Localised to the C-terminus, belongs to the nine amino acids transactivation domain family, 9aaTAD, together with Oaf1, Pip2, Pdr1, Pdr3, but also p53, E2A, MLL.

==Regulation==

Galactose induces Gal4 mediated transcription albeit Glucose causes severe repression.

As a part of the Gal4 regulation, inhibitory protein Gal80 recognises and binds to the Gal4 region (853-874 aa).

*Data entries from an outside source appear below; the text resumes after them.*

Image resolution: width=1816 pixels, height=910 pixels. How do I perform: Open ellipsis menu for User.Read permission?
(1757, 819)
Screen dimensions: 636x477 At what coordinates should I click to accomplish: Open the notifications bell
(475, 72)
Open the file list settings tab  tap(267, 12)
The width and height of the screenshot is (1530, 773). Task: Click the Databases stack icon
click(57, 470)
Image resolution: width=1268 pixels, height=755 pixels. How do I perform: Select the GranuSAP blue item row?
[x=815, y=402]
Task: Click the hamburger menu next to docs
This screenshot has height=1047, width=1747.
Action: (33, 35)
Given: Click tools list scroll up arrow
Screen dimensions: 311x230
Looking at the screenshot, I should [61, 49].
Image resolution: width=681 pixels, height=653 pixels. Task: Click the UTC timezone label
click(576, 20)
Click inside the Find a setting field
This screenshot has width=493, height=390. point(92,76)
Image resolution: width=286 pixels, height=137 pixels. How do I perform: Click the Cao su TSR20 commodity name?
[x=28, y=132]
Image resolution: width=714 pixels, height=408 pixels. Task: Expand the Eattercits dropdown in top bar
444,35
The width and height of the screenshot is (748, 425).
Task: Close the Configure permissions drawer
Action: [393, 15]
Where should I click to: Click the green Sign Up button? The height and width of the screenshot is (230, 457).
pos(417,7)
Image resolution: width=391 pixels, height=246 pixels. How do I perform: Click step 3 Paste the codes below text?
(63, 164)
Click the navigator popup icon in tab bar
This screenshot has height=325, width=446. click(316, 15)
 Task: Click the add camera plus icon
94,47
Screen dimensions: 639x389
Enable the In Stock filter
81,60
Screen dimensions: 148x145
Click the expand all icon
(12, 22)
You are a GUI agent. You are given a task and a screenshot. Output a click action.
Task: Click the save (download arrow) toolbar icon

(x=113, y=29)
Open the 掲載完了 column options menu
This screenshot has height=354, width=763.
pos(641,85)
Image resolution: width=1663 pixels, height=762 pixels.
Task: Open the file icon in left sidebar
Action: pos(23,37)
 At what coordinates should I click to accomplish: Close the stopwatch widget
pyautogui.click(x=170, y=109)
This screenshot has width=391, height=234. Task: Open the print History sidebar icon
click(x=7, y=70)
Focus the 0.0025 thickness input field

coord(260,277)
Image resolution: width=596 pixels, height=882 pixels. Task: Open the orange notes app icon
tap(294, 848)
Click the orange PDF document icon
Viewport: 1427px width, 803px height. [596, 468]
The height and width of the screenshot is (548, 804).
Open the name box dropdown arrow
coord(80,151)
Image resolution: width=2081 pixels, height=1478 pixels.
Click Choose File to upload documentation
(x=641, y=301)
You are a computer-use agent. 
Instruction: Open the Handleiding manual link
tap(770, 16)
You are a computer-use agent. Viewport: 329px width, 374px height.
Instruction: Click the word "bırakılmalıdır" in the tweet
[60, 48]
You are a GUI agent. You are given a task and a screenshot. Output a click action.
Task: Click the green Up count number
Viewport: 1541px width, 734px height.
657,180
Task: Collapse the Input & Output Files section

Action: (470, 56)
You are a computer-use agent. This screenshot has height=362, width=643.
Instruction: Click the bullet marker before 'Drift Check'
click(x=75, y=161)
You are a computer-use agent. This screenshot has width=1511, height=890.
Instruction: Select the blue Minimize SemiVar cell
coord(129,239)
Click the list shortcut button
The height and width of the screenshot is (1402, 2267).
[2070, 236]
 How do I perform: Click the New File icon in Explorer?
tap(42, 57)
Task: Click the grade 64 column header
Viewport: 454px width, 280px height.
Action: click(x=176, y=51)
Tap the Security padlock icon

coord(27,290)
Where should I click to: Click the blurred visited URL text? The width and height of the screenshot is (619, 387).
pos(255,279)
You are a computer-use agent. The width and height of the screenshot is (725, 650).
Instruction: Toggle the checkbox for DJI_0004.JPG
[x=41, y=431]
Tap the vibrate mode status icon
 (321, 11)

The inhibitory protein Gal80 is sequestered by regulatory protein Gal3 in Galactose dependent manner. This allows for Gal4 to work when there is galactose.

===Mutants===

The Gal4 loss-of-function mutant gal4-64 (1-852 aa, deletion of the Gal4 C-terminal 29 aa) lost both interaction with Gal80 and activation function.

In the Gal4 reverted mutant Gal4C-62 mutant, a sequence (QTAY N AFMN) with the 9aaTAD pattern emerged and restored activation function of the Gal4 protein.

===Inactive constructs===

The activation domain Gal4 is inhibited by C-terminal domain in some Gal4 constructs.

== Function ==

===Transcription===

The Gal4 activation function is mediated by MED15 (Gal11).

The Gal4 protein interacts also with other mediators of transcription as are Tra1, TAF9, and SAGA/MED15 complex.

===Proteosome===

A subunit of the 26 S proteasome Sug2 regulatory protein has a molecular and functional interaction with Gal4 function. Proteolytic turnover of the Gal4 transcription factor is not required for function in vivo. The native Gal4 monoubiquitination protects from 19S-mediated destabilizing under inducing conditions.

==Application==

The broad use of the Gal4 is in yeast two-hybrid screening to screen or to assay protein-protein interactions in eukaryotic cells from yeast to human.

In the GAL4/UAS system, the Gal4 protein and Gal4 upstream activating region (UAS) are used to study the gene expression and function in organisms such as the fruit fly.

The Gal4 and inhibitory protein Gal80 have found application in a genetics technique for creating individually labeled homozygous cells called MARCM (Mosaic analysis with a repressible cell marker).